Esses algarismos mostram com eloquência que a política de restrição do crédito tem sido no atual governo principalmente de transferência de créditos — do terreno privado para o terreno público.

Se a União Federal reclama tantos recursos, é porque não soube ainda aperfeiçoar o seu mecanismo de arrecadação, nem teve coragem de aplicar um programa racional e intensivo de redução de despesas.

Noticiou-se que o sr. Presidente da República encomendara ao DASP um plano de economias, cuja aplicação importaria cm reduzir as despesas públicas, no exercício de 1957 em cerca de vinte bilhões de cruzeiros. Esse plano não foi, entretanto, divulgado, e o primeiro trimestre do exercício terminou sem que se conheça o programa sistemático com que o governo pretende absorver o deficit de mais de dezessete bilhões de cruzeiros constante do orçamento e que a própria Mensagem Presidencial considera gravemente subestimado.

Não pode ser considerado um plano de economias a simples protelação na liberação de verbas, praticada não apenas agora, mas em outras fases da administração federal. A protelação das despesas, isto é, o retardamento na liberação de fundos para a execução de despesas autorizadas no orçamento, sem o cancelamento definitivo, conduz a efeitos negativos, largamente condenados pela mais comezinha ciência da administração. Em primeiro lugar, estabelece uma absoluta descontinuidade na ação do governo, destruindo o próprio sentido de plano, que bem ou mal existe em todo orçamento. Em segundo lugar, contribui para o encarecimento das obras públicas, pois muitos empreiteiros de serviços, contando com esses retardamentos, acrescentam às suas margens de lucro as chamadas “margens de segurança”, destinadas a cobri-los do risco do pagamento protelado. Em terceiro lugar, o retardamento cria verdadeira emulação política entre Chefes de Serviços e interessados, que mobilizam a influência de Governadores, Deputados e até de Advogados Administrativos, para obterem que as verbas em cuja aplicação estão interessados, sejam liberadas pelo Ministério.

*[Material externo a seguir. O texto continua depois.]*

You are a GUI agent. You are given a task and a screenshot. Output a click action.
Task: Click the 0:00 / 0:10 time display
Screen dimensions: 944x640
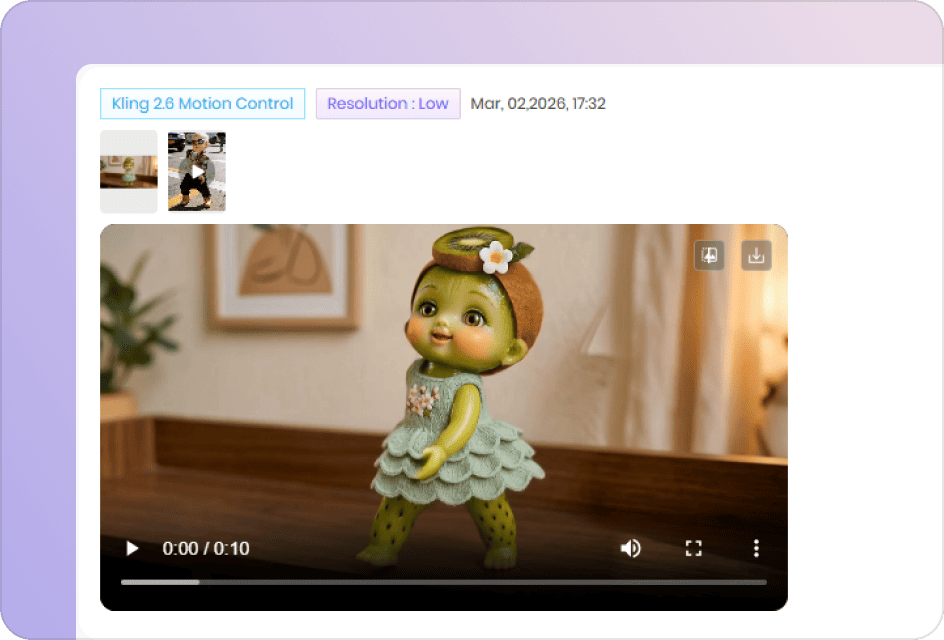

Daí decorre a mais nociva das consequências da técnica de compressão de despesas mediante simples retardamento: exacerba-se o tráfico de influências e diminui inevitavelmente o nível ético, que deveria ser mantido, para seu pleno êxito, em toda política de sacrifício.

Urge, pois, que o governo transforme o sistema empírico de retardamento de despesas em plano orgânico e consequente, feito à luz de um critério de prioridades amplamente discutido no seio da administração. É certo que a aprovação desse plano suscitará oposição de interesses regionais contrariados e exigirá autoridade política para vencer os opositores. Mas será preferível enfrentar o problema de uma só vez, abrindo depois ao governo uma estrada limpa e produtiva, do que travar diariamente nos gabinetes ministeriais o choque das pressões parciais, que acabam por tirar eficiência prática e autoridade moral a um plano que necessita de ambas.